(Task to carry out): Go through the entries below and copy each line containing the word "computer".

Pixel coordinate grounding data
◆ ◆ ◆ ◆ ◆ ◆ ◆

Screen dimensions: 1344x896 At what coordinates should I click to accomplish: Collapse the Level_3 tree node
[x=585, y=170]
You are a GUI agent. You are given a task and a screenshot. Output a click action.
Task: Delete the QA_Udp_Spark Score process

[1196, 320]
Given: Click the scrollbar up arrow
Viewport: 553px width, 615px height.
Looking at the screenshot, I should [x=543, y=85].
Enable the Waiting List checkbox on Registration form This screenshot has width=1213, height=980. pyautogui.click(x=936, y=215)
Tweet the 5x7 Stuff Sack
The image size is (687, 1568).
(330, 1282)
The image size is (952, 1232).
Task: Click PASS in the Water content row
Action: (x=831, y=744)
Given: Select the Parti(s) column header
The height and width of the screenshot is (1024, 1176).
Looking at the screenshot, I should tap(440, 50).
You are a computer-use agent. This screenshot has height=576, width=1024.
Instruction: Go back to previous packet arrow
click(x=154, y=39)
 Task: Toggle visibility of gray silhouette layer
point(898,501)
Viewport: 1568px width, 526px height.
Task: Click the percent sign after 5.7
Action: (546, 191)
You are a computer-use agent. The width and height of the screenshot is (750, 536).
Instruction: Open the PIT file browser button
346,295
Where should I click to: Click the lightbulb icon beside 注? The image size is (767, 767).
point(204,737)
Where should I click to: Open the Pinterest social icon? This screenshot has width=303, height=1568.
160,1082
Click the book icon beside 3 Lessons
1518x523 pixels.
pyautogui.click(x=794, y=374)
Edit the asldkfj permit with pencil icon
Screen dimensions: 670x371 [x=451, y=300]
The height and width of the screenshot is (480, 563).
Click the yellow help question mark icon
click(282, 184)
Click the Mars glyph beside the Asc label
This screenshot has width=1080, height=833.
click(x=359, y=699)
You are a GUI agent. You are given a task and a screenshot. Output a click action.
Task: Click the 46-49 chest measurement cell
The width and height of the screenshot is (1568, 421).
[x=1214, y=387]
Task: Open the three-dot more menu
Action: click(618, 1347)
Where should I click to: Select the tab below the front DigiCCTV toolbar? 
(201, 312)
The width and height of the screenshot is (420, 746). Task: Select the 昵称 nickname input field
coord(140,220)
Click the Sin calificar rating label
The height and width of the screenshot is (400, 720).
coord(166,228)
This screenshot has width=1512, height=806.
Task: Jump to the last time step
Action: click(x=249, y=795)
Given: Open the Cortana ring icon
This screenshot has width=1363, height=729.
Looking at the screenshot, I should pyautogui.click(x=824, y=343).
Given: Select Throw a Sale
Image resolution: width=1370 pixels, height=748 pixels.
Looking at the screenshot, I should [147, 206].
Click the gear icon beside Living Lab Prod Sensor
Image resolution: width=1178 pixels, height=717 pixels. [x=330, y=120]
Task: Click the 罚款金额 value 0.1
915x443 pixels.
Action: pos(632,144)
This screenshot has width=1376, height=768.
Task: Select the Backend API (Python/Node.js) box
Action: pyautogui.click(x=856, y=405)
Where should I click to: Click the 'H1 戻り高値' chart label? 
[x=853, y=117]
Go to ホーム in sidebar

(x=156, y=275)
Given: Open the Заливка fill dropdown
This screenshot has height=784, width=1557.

◆ ◆ ◆ ◆ ◆ ◆ ◆

(Solution):
You are a computer-use agent. This screenshot has height=576, width=1024.
You are a computer-use agent. The width and height of the screenshot is (750, 536).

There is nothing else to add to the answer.